• **Problems to solve**:
1. Answer these from the sklearn pipeline notebook:
(a) Which two newsgroup categories are loaded from the training set?
(b) What name does the pipeline give to its SGDClassifier step?
(c) According to the opening list, what does TfidfTransformer do?
2. Please reproduce everything in the sklearn pipeline notebook from "## Import Data" down to "print(categories)".

--- Begin Source excerpt ---

# Pipelines and Feature Extraction with Sklearn

This notebook shows how to create a pipeline and perform feature extraction with sklearn.

* CountVectorizer: convert a collection of text documents to a matrix of token counts
* TfidfTransformer: transform a count matrix to a normalized tf or tf-idf representation
* SGDClassifier: linear classifiers (SVM, logistic regression, a.o.) with SGD training
* GridSearchCV: exhaustive search over specified parameter values for an estimator(model)
* Pipeline: Pipeline of transforms with a final estimator

## Imports

In [None]:
from pprint import pprint
from time import time

from sklearn.datasets import fetch_20newsgroups
from sklearn.feature_extraction.text import CountVectorizer
from sklearn.feature_extraction.text import TfidfTransformer
from sklearn.linear_model import SGDClassifier
from sklearn.model_selection import GridSearchCV
from sklearn.pipeline import Pipeline

import warnings
warnings.filterwarnings('ignore')

## Import Data

In [None]:
# Load some categories from the training set
categories = [
    'alt.atheism',
    'talk.religion.misc',
]

In [None]:
print("Loading 20 newsgroups dataset for categories:")
print(categories)

In [None]:
data = fetch_20newsgroups(subset='train', categories=categories)
print("%d documents" % len(data.filenames))
print("%d categories" % len(data.target_names))

## Define a Pipeline

In [None]:
# Define a pipeline combining a text feature extractor with a simple classifier
pipeline = Pipeline([
    ('vect', CountVectorizer()),
    ('tfidf', TfidfTransformer()),
    ('clf', SGDClassifier()),
])

--- End Source excerpt ---
--- Begin Given information ---

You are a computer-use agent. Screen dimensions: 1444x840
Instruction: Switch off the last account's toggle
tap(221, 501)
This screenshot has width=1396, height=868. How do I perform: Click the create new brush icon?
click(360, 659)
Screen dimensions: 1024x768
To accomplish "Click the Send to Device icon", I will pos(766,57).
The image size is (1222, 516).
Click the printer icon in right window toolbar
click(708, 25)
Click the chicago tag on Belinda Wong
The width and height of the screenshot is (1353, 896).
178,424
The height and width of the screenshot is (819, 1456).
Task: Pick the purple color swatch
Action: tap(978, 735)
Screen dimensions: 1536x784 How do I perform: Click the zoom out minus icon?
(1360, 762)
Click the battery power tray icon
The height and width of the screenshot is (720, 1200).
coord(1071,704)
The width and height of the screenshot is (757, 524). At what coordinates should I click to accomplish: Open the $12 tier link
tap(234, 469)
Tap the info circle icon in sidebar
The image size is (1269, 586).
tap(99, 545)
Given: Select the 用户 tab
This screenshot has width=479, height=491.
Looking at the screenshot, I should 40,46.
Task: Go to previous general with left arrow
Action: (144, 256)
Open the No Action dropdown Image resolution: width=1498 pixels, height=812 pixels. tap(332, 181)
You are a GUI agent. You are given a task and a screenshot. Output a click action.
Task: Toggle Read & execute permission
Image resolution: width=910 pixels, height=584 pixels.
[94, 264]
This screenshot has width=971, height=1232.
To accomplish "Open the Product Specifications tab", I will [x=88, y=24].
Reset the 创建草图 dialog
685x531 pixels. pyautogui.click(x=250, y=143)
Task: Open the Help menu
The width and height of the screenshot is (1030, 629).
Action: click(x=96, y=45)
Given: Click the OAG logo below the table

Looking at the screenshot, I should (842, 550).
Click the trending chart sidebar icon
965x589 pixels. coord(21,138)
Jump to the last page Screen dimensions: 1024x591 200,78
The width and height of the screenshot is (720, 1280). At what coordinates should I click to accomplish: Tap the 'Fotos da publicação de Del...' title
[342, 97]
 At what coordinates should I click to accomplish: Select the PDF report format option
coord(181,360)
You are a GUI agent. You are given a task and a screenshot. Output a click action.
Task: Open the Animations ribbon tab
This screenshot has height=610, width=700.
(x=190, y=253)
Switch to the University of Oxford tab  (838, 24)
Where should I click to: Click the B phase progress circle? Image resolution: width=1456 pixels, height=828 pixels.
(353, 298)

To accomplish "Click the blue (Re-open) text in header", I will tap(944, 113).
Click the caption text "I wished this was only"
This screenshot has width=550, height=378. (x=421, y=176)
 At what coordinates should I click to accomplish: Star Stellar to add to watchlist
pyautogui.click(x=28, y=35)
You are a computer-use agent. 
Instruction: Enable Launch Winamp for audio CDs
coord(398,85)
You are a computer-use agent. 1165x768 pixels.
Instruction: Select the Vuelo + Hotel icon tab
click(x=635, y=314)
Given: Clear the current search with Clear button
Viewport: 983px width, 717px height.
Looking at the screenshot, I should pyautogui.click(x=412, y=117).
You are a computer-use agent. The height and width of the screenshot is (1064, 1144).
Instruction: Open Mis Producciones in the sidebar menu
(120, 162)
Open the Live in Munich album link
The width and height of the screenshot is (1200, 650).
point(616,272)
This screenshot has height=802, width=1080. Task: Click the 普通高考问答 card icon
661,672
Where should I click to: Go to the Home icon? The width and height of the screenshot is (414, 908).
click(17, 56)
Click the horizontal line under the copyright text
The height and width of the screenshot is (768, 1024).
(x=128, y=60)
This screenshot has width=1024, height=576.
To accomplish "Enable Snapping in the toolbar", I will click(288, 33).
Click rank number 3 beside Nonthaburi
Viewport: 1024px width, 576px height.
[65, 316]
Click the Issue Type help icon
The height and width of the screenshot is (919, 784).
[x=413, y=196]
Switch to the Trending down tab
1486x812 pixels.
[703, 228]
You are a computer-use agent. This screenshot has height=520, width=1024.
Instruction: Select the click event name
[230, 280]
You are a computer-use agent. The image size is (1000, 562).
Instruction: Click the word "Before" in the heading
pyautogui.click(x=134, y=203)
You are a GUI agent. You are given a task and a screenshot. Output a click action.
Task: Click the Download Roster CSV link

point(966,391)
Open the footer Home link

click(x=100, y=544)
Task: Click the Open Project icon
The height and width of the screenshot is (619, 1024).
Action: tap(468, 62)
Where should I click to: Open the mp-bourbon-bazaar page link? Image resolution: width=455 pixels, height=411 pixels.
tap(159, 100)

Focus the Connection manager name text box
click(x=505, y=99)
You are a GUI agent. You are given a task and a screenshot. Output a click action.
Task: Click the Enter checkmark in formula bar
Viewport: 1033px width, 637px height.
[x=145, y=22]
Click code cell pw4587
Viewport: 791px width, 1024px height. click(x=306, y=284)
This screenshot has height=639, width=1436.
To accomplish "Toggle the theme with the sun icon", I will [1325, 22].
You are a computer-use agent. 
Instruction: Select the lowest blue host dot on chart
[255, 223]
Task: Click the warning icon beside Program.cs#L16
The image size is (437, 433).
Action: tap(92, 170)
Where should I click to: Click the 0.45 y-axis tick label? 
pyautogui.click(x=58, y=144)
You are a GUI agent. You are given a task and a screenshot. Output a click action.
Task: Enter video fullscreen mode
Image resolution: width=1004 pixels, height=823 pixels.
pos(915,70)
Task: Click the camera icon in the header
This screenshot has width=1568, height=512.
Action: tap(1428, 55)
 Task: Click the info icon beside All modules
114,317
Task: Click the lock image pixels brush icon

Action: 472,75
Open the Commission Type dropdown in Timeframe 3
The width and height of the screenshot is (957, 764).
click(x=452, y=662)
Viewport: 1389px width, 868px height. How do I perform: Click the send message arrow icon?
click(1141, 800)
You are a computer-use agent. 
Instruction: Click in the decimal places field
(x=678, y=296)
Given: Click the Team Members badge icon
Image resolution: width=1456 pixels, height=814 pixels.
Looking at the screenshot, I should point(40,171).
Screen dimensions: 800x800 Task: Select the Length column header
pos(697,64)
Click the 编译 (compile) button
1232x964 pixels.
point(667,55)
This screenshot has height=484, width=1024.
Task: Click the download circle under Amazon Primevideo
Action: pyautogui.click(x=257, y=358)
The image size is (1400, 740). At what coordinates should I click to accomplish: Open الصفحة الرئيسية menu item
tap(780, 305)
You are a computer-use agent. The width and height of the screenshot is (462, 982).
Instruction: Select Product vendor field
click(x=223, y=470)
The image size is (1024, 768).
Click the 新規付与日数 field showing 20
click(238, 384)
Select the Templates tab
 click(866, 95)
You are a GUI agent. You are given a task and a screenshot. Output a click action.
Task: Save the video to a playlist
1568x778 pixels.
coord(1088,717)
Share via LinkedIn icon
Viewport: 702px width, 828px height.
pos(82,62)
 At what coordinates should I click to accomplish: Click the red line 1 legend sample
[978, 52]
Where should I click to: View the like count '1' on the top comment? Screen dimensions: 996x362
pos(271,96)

--- End Given information ---

• **Outputs by task**:
1.
(a) alt.atheism and talk.religion.misc
(b) 'clf'
(c) It transforms a count matrix to a normalized tf or tf-idf representation.

2.
## Import Data

In [None]:
# Load some categories from the training set
categories = [
    'alt.atheism',
    'talk.religion.misc',
]

In [None]:
print("Loading 20 newsgroups dataset for categories:")
print(categories)